● **Extract to read**:
######

Dodging Fight Over Bruce Babbitt, Clinton Nominates Stephen Breyer
"Orrin, you won this one," Howard Metzenbaum snarled
As we saw in the last post, Justice Harry Blackmun had privately told the White House early in 1994 that he would be retiring, and White House officials had been “assembling the names of possible replacements for months.”
How did Stephen Breyer emerge as Bill Clinton’s nominee to replace Harry Blackmun when he didn’t even appear on the list of names that White House officials circulated to reporters? How did Clinton, having promised to select “someone with a big heart,” settle on a candidate he had assessed to be “heartless”?
I don’t claim to be able to provide a comprehensive answer to these questions. But as a staffer to Senator Orrin Hatch, the senior Republican on the Judiciary Committee, I had an interesting window on events. And I was so struck at the time by what happened, and by what I (and others) perceived to be Hatch’s influence on Clinton’s selection, that I immediately recorded my recollections in a memo.
Memory is a tricky thing. It’s no surprise that nearly 30 years later I have no recall of some of the minutiae in the memo I wrote on the evening on which Clinton announced that he had picked Breyer. But I am puzzled that my memo makes no mention of one thing that I distinctly remember. (Did I in my haste simply forget to include it? Or am I misremembering?)
Except where otherwise noted, passages in quotes are from my memo.
On May 4, 1994, a full four weeks after Blackmun announced his retirement, Clinton still hadn’t made his pick. I heard that day that “word is that the short list is down to four: Babbitt, Arnold, Cabranes, Kearse.” That’s Interior Secretary Bruce Babbitt, Eighth Circuit judge Richard Arnold, federal district judge José Cabranes, and Second Circuit judge Amalya Kearse. No mention of Breyer.

######

● **Objective**:
Write the next part of the account of how Stephen Breyer became Clinton's Supreme Court nominee, starting after its last sentence. The rows that come next are separate material with no connection to the account of the Breyer nomination.

● **Stored rows**:

######

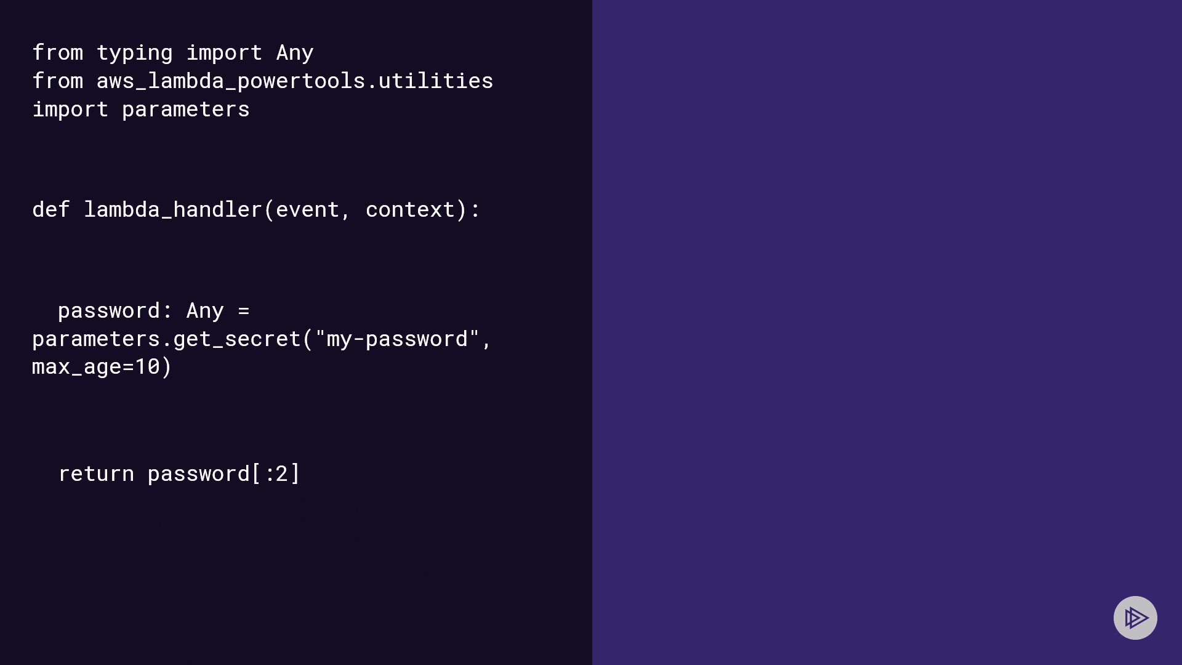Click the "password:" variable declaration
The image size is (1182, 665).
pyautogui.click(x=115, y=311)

######

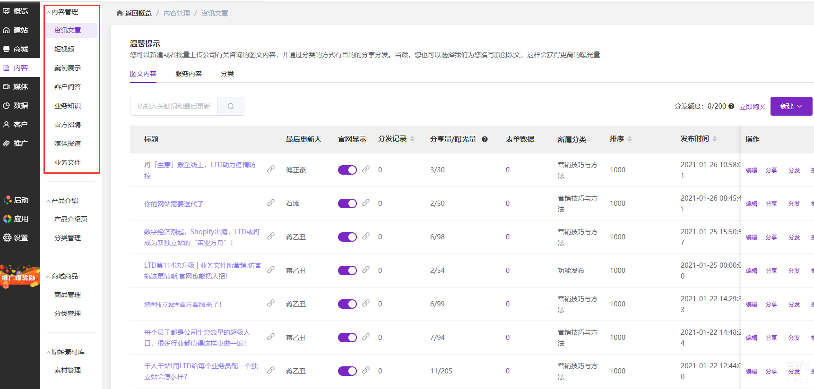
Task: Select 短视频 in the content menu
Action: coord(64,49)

######

● **Written response**:
“Presence of Babbitt on list sets off alarm bells.” Hatch had worked hard the year before to make sure that Babbitt wasn’t the nominee. As I’ve explained, Hatch strongly preferred sitting judges who had demonstrated that they understood that judging is a craft distinct from politics. Hatch also recognized that opposition to Babbitt from western landowners and lessees of federal lands would ensure a fight if Clinton nominated Babbitt.
I confirmed with a Wall Street Journal reporter that Babbitt was thought to be on the short list, and I then connected Hatch with the reporter. “Shortly after speaking with [the reporter], Hatch rounds us [staffers] up, says that Babbitt is on short list, expresses intense dislike of Babbitt and what he would do to the Court, and says that we should work vigorously to stop him.”
The Wall Street Journal article the next day (titled “Clinton Has Supreme Court Short List; Judge Arnold of Arkansas Is a Favorite”) discussed the four short-list candidates. The article stated that “Hatch declined yesterday to comment [on the record] on the prospect of a Babbitt nomination, but the Utah lawmaker in the past has made it plain that he and other conservatives would oppose such a move.” That was enough to remind the White House that nominating Babbitt would provoke a fight. The article did not mention Breyer.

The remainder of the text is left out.